§ **Problem description**
From the data below, retype exactly the lines starting with the one that contains "Uncheck Wires in the Selection Filter" and ending with the one that contains "Task: Open the three-dot more options menu", both included.
------ Source records
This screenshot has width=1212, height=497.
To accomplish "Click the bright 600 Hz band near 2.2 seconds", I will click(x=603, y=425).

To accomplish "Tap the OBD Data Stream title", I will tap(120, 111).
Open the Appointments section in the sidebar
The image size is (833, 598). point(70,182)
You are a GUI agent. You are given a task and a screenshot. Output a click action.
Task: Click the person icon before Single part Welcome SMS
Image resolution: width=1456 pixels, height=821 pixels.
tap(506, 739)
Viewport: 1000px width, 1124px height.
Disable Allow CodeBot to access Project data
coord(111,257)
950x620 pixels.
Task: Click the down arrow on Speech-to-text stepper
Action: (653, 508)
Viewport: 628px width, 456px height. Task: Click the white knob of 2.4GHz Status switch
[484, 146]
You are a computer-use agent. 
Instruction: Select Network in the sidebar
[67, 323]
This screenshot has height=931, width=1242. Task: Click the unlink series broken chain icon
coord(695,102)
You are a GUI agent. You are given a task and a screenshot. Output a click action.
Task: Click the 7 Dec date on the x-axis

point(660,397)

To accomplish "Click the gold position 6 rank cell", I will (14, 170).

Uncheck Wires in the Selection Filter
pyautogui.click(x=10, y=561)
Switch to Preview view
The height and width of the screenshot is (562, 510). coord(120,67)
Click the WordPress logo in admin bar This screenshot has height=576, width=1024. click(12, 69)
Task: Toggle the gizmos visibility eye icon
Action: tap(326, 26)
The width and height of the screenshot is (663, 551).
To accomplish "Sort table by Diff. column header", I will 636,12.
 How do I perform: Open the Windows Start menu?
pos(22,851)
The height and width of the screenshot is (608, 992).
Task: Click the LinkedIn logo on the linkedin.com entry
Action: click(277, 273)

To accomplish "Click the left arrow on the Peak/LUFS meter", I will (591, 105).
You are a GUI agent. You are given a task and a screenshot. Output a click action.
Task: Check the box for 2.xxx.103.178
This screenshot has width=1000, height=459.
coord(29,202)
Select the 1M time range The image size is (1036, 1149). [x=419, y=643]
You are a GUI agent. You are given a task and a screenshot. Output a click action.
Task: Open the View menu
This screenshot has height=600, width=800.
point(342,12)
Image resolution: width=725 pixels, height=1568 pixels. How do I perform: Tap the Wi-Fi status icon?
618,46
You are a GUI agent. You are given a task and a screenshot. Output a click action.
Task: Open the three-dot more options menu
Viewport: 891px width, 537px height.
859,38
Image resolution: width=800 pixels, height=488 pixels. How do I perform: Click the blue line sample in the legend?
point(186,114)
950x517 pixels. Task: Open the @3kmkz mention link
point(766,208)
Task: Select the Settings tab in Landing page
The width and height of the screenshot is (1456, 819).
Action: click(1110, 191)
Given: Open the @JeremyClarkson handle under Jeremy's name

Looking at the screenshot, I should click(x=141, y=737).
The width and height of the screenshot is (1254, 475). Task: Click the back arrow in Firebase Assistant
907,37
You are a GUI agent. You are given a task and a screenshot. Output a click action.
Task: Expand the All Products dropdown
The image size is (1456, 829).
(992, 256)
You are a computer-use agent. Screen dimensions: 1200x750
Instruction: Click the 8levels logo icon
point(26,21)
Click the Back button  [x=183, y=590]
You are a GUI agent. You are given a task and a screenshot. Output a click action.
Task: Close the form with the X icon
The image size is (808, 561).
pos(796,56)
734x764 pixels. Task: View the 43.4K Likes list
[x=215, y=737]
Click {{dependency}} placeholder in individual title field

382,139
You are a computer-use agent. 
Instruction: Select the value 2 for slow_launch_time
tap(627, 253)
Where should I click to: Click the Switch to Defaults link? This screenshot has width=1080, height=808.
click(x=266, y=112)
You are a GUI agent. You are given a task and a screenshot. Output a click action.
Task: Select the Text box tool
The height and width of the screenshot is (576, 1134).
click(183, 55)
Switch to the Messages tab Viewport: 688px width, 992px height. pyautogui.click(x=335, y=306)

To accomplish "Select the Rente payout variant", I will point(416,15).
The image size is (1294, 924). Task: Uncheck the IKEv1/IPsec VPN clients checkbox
------------
§ **Written reply**
Uncheck Wires in the Selection Filter
pyautogui.click(x=10, y=561)
Switch to Preview view
The height and width of the screenshot is (562, 510). coord(120,67)
Click the WordPress logo in admin bar This screenshot has height=576, width=1024. click(12, 69)
Task: Toggle the gizmos visibility eye icon
Action: tap(326, 26)
The width and height of the screenshot is (663, 551).
To accomplish "Sort table by Diff. column header", I will 636,12.
 How do I perform: Open the Windows Start menu?
pos(22,851)
The height and width of the screenshot is (608, 992).
Task: Click the LinkedIn logo on the linkedin.com entry
Action: click(277, 273)

To accomplish "Click the left arrow on the Peak/LUFS meter", I will (591, 105).
You are a GUI agent. You are given a task and a screenshot. Output a click action.
Task: Check the box for 2.xxx.103.178
This screenshot has width=1000, height=459.
coord(29,202)
Select the 1M time range The image size is (1036, 1149). [x=419, y=643]
You are a GUI agent. You are given a task and a screenshot. Output a click action.
Task: Open the View menu
This screenshot has height=600, width=800.
point(342,12)
Image resolution: width=725 pixels, height=1568 pixels. How do I perform: Tap the Wi-Fi status icon?
618,46
You are a GUI agent. You are given a task and a screenshot. Output a click action.
Task: Open the three-dot more options menu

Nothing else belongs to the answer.